Assises dans l’herbe, les deux comparses se reposent après un entraînement intense, la tête penchée vers les cieux.
– Akeïn… il existe une prophétie à notre sujet, sur les âmes doubles. Tu es ici grâce à la magie de ta famille, mais aussi parce que nous sommes liées.
Akeïn tourne son visage vers Balsa pour l’examiner intensément. Physiquement, elles ne se ressemblent pas tellement. Elle est petite de taille, tandis que Balsa doit probablement mesurer un mètres soixante-douze. Mais toutes deux ont les yeux noisette en amande : leur lien d’âme, peut-être, à travers cette étincelle dans leur regard.
– Que dit cette prophétie ?
– Il est inscrit que nous sommes les seules capables de tuer l’entité du chaos, ensemble. Les deux faces d’une même pièce… Ton rôle est de la matérialiser dans le monde physique, et moi, de la détruire avec mon épée.

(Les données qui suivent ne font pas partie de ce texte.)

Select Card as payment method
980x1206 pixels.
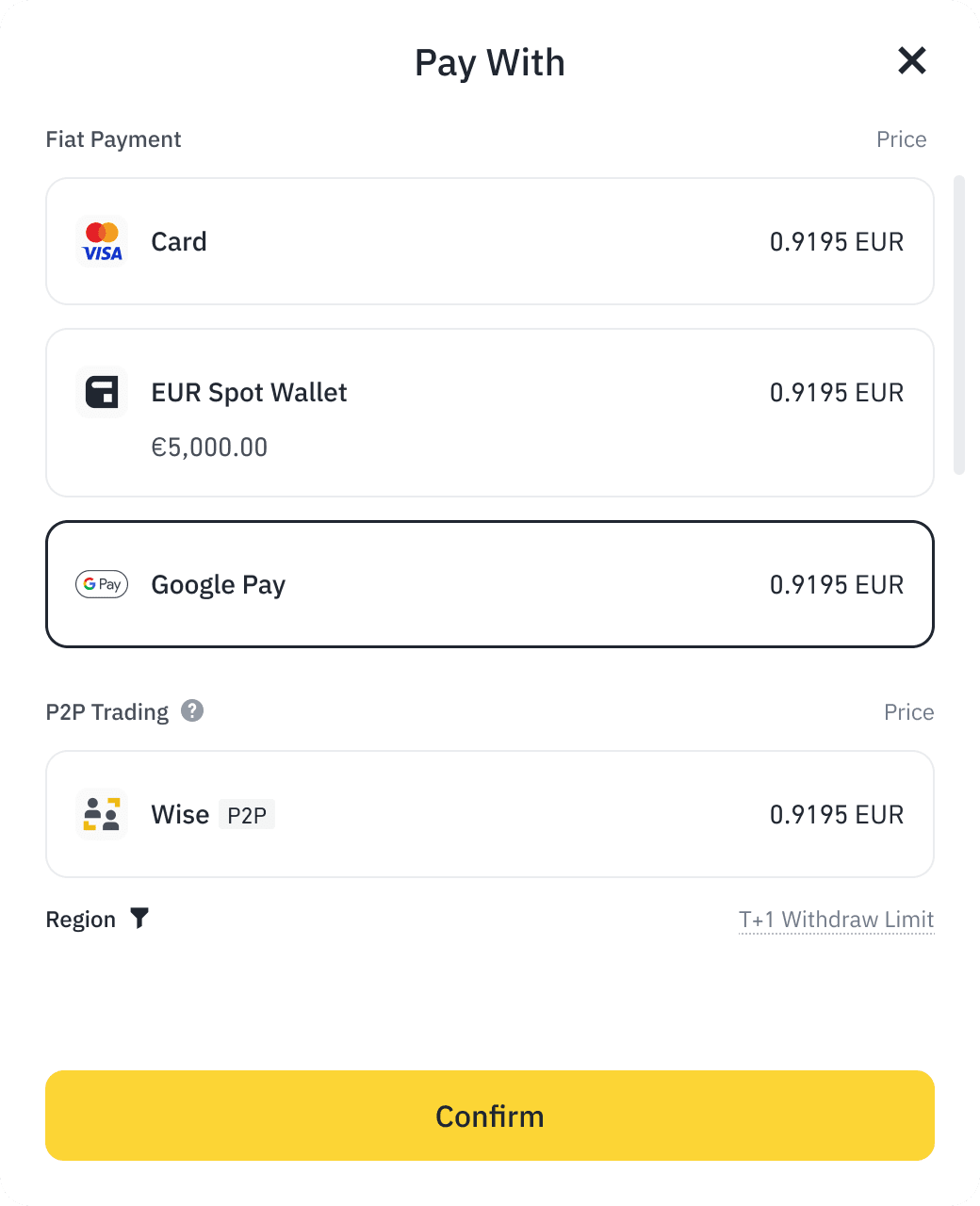[x=490, y=241]
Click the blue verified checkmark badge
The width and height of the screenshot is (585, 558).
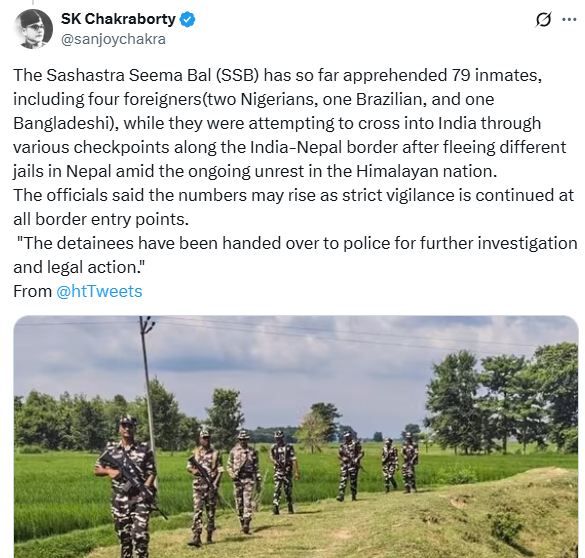tap(188, 19)

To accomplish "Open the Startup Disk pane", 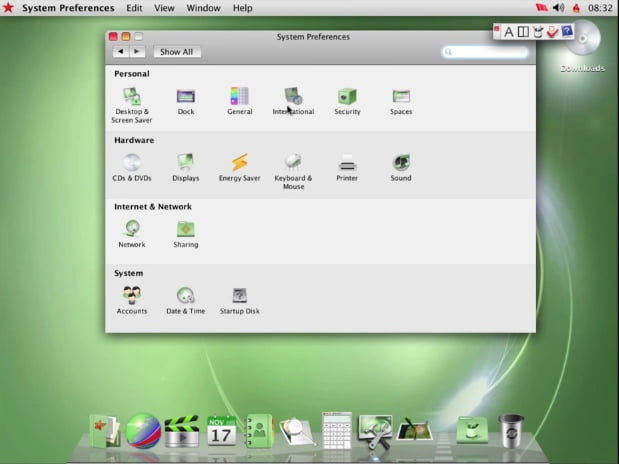I will [x=239, y=296].
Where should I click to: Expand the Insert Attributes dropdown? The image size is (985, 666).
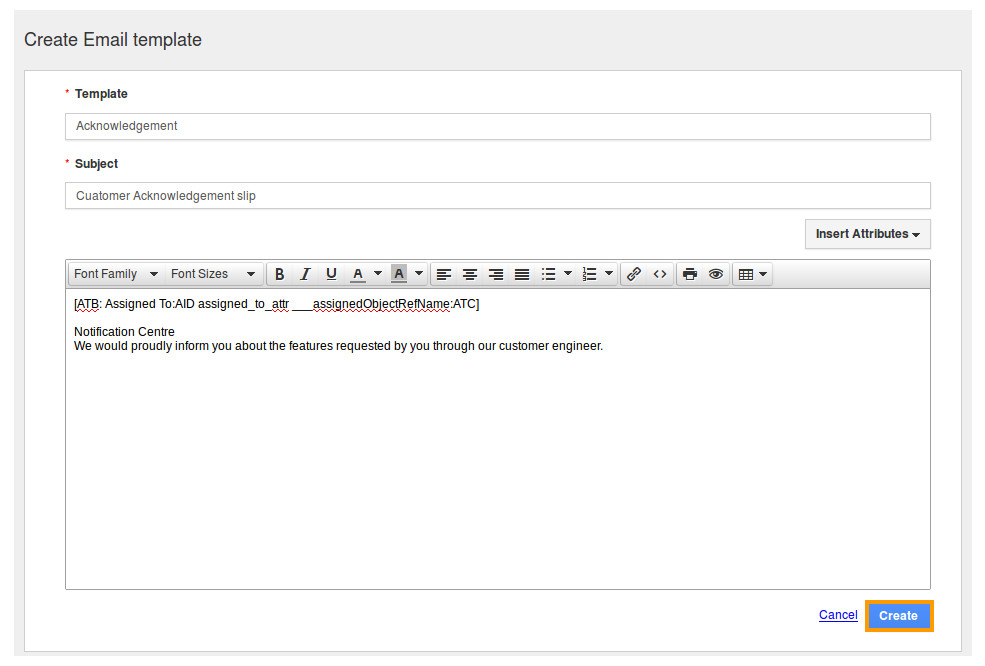point(867,234)
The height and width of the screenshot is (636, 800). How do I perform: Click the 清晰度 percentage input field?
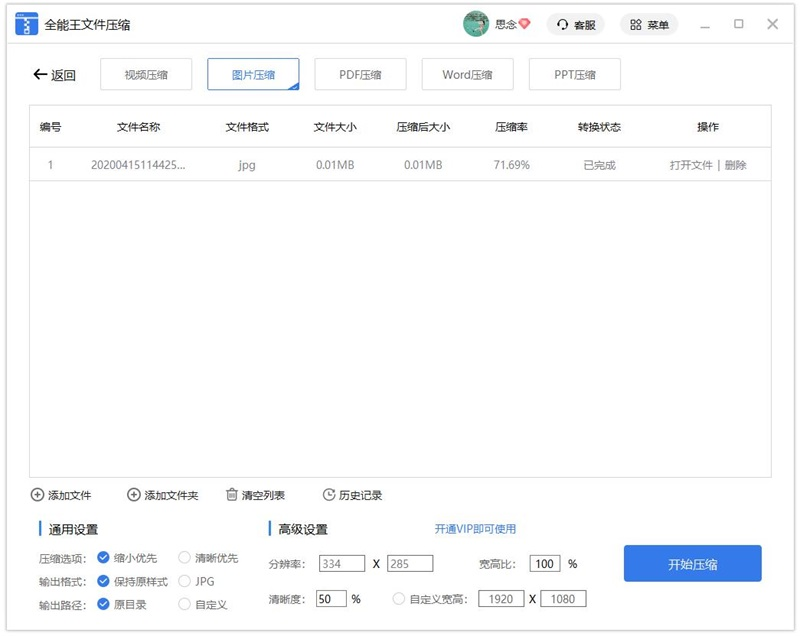tap(331, 599)
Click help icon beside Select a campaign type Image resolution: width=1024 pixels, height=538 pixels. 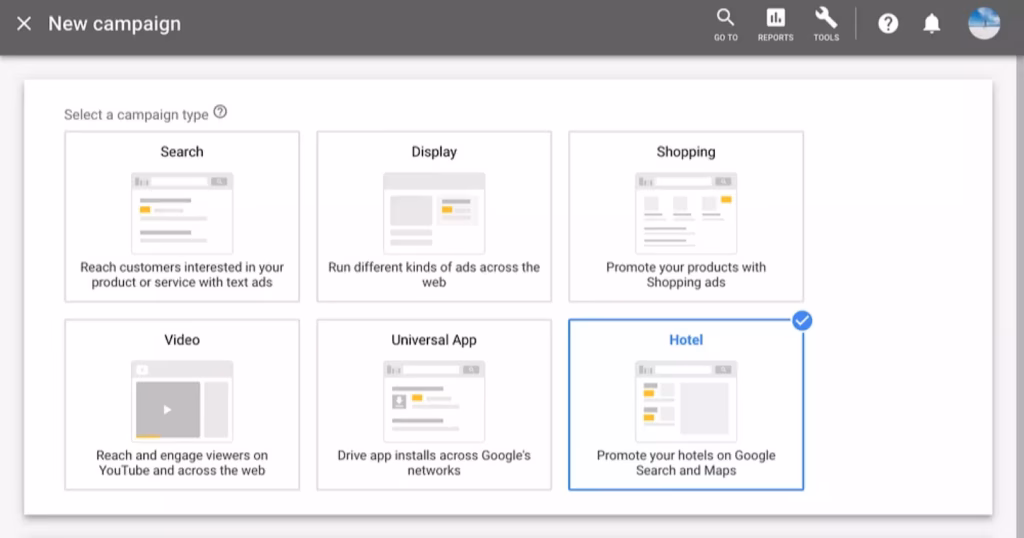[220, 113]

Elle sort son arme de son fourreau et observe sa lame, songeuse, en ajoutant :
– Cette épée appartenait à mes ancêtres. Elle a été forgée jadis par une magicienne, dans le but d’occire les créatures de l’ombre.
Les derniers rayons du soleil filtrent à travers les arbres. Leurs feuilles bruissent sous une brise fraîche. Akeïn grimpe avec agilité à un arbre pour y cueillir des fruits juteux violets. Elle tend la main, en équilibre précaire.
Soudain, des bras la saisissent fermement par la taille pour la contraindre à descendre. Akeïn tressaillit, puis se fige, nez à nez avec le Prince, tout juste rentré d’une mission.
Leurs regards se croisent. Les yeux noisette d’Akeïn brillent sous les rayons mordorés du soir. Elle rougit, captivée par les pupilles saphir de Sayan. Ce dernier sourit en voyant ses joues se colorer de rose. Le vent joue avec la chevelure d’Akeïn, laissant quelques mèches sauvages caresser son visage. Sayan approche sa main, d’un geste lent, mesuré, et replace délicatement les mèches derrière ses oreilles, effleurant au passage sa peau. La jeune Gardienne ferme les yeux, savoure le contact de ses doigts sur son visage.
– Akeïn… souffle Sayan. Je suis désolée, nous allons une nouvelle fois avoir besoin de ton pouvoir. L’entité du chaos est réapparue dans les contrées de l’Est. Elle avance vers nous, en quête de la Perle d’étoile…
La Gardienne rouvre les yeux, le regard sérieux et déterminé :
– Je te protégerai. Tu peux compter sur moi.
– Nous partirons dans quelques jours, avec Balsa. La créature ne doit pas arriver jusqu’ici, elle détruira tout sur son passage.
Sayan attrape sa main en douceur, entrelace ses doigts aux siens et l’attire contre lui. Akeïn lâche un hoquet de surprise en rougissant, puis se laisse aller pour un instant. Il lui souffle à l’oreille, la faisant frémir :
– Tu es courageuse, petite Terrienne…
Il relâche son étreinte et rejoint le palais, un sourire presque taquin aux lèvres.
Akeïn reste là, stupéfiée, à la fois troublée et fascinée par l’attitude du Prince. Elle soupire, confuse, alors qu’elle rapporte les fruits fraîchement cueillis, un peu anxieuse à l’idée de devoir combattre un monstre.